I had a very challenging experience with the birth of my son 5 years ago. I was 27, the first in my generation to have a child and I needed to get induced (5 days overdue). I come from a line of strong Mediterranean women who have all given birth vaginally with limited pain relief, so the pressure to follow suit was daunting and added a mental and emotional strain on top of the challenges that were to come in my labour. The process of induction and the hormone drip was excruciating, and no one prepared me or my support (husband and mother) for the distress that it brought on to all of us in the delivery room. The pain was something else, I can’t even describe it, and at times I felt like I was drifting in and out of consciousness. I was in such a state, screaming, desperately wanting the pain to stop, to the point that my mother had to be taken out of the room as she was about to faint from my trauma. I was 5cm dilated and feeling delirious, and at that point I begged for an epidural. After it started to take effect, I managed to catch a break, but after trying to push for 10-15minutes my obstetrician advised that my boy was not turning into my birth canal and I needed to go into surgery to try other options, and potentially an emergency caesarean if nothing else worked. I was so scared as I was not mentally prepared for major surgery, even though my obstetrician advised me to be open to the chance for it, and I remember looking at my husband and feeling absolutely defeated and that I couldn’t live up to my family’s standards.
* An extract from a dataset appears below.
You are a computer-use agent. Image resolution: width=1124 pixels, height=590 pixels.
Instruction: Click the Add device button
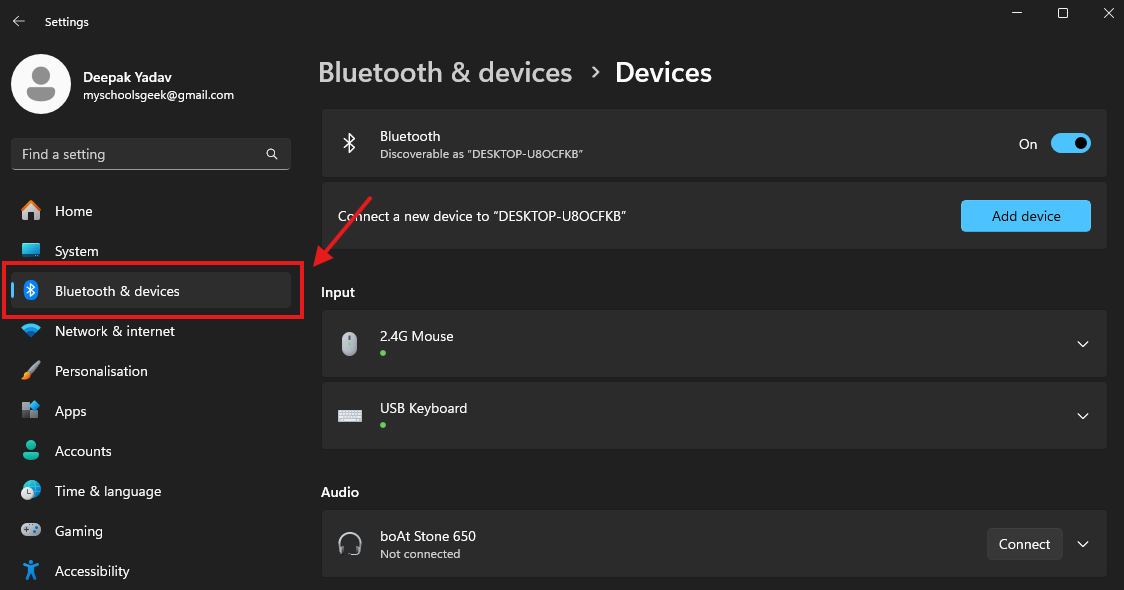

I ended up having an emergency caesarean as my son was experiencing deep transverse arrest and it wasn’t possible to deliver him vaginally with forceps or a vacuum. With what was meant to be a wonderful moment to meet my son for the first time, I felt like a failure – I couldn’t take the pain, I couldn’t deliver him “naturally”. I feel this disappointment also impacted my physical recovery time, along with the pressure to get better sooner to look after my newborn. This led me into post-natal depression which extended into my relationships. The path to recovery was hard. I needed individual and couples counselling to come to terms with the experience and to help repair my now strained relationship with my husband as the stress and trauma pushed us both to our limits.